TEXTE DU DOCUMENT:
Ne dites pas que vous ne saviez pas mais bien plutôt que vous
vous en foutiez… « Narc » témoigne, dérange,
accuse !!! Alors les » c’est la vie, c’est comme ça » on
s’en passe…laissez ça aux faibles, aux lâches, aux
coupables que « Narc » dépeint et condamne…c’est à eux
qu’on doit cet enfer…ceux qui ne veulent jamais rien voir
pour être sûrs de ne pas s’impliquer ! Intransigeant,
indépendant, brillant, fascinant…le film prend des risques,
cingle les conventions, gifle le système et frappe à terre
ceux qui se risqueraient à trouver en lui un simple
divertissement…réalisation magistrale à l’appui, les
cinéphiles apprécieront… « Narc » franchit la barre du
simple film culte pour se voir propulser (selon Friedkin) au
rang de chef d’oeuvre… A voir impérativement !
Pas la peine de tergiverser, « Narc » est la Rolls de ce
qui se fait aujourd’hui en DVD. Menus somptueusement
dessinés et animés avec extraits du film et transitions ultra
léchées. Visuels expressifs soulignés par les accords
syncopés d’une musique discrète mais obsédante. Image est son
éblouissants au-delà du simple exercice scolaire et appliqué.

DONNÉES EXTRAITES:
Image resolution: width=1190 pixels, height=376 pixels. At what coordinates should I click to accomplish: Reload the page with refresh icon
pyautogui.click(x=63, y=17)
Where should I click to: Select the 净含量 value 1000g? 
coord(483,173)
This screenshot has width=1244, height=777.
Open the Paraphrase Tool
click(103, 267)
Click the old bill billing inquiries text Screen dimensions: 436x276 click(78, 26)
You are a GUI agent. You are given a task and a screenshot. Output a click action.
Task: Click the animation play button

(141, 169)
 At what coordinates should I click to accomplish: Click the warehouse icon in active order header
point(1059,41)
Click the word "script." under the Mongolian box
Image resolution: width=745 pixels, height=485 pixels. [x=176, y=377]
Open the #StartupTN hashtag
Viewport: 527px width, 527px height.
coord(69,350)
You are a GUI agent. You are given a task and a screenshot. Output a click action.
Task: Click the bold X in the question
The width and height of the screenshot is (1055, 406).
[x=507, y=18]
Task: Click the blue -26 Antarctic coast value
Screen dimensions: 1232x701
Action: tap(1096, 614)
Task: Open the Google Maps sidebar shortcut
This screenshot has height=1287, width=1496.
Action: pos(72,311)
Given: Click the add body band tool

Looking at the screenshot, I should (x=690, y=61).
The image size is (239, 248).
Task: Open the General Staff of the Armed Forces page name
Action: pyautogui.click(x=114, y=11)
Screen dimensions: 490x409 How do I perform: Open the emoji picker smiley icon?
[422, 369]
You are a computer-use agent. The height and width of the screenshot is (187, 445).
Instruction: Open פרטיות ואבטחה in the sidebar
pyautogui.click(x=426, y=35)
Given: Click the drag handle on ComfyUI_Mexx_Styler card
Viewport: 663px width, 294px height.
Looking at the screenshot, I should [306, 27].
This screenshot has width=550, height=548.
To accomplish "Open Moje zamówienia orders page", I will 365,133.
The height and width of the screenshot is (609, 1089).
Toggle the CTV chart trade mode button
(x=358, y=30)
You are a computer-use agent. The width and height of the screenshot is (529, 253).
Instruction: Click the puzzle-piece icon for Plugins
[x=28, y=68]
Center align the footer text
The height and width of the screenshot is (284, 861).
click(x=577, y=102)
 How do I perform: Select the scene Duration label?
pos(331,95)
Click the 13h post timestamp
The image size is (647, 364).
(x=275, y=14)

TRAVAIL DEMANDÉ:
a: Extrayez de la critique de « Narc » le passage qui commence par « Pas la peine » et se poursuit jusqu'à « scolaire et appliqué. ».
b: Prolongez la critique de « Narc » à partir de l'endroit où elle s'arrête.
Ces données n'interviennent d'aucune façon dans ce travail.

RÉPONSES PAR CONSIGNE:
a:
Pas la peine de tergiverser, « Narc » est la Rolls de ce
qui se fait aujourd’hui en DVD. Menus somptueusement
dessinés et animés avec extraits du film et transitions ultra
léchées. Visuels expressifs soulignés par les accords
syncopés d’une musique discrète mais obsédante. Image est son
éblouissants au-delà du simple exercice scolaire et appliqué.

b:
Sur une seule et même galette, H2F réussit une édition
collector aux allures d’ultimate. Que demander
d’autre ?
Côté bonus, c’est le Nirvana avec 3 making of, 5 interviews,
bande-annonce, autopsie d’une scène…bref, tout ce que vous
avez envie de savoir sur le film (sans jamais avoir osé le
demander), vous le saurez. » Narc » est un bijou d’édition
DVD que beaucoup d’entre vous auront à coeur (et on les
comprend) de s’arracher !!!
Des éditions DVD comme celle de « Narc », on ne peut qu’en
souhaiter davantage. L’éditeur a bien compris l’enjeu du
support. Faire vivre à nouveau des oeuvres en vidéo, même si
elles n’ont pas rencontré le succès en salles. Dans le cas de
» Narc « , cet ouvrage de tout premier ordre est absolument
nécessaire pour décortiquer et honorer l’un des polars les
plus marquants de ces 10 dernières années.
5 est encore trop peu pour célébrer la prolixité de cette
décidément fort belle édition. Vous en connaissez beaucoup
des DVD avec 3 making of, interviews, bandes-annonces avec en
prime l’autopsie d’une scène ? On les compte sur les
doigts de la main. Un dizaine tout au plus parmi lesquelles
figure Le Seigneur des Anneaux : Les Deux Tours. Parce qu’il faut
aussi préciser que non seulement l’éditeur nous gratifie de 3
making of mais qu’ils ont en plus le bon goût de ne pas se
limiter à de la promotion bassement commerciale. Pas un des
suppléments ne fait office de gentille petite featurette.
Tous (excepté Tom Cruise) multiplient les remarques
judicieuses à propos de ce film avec une touchante sincérité.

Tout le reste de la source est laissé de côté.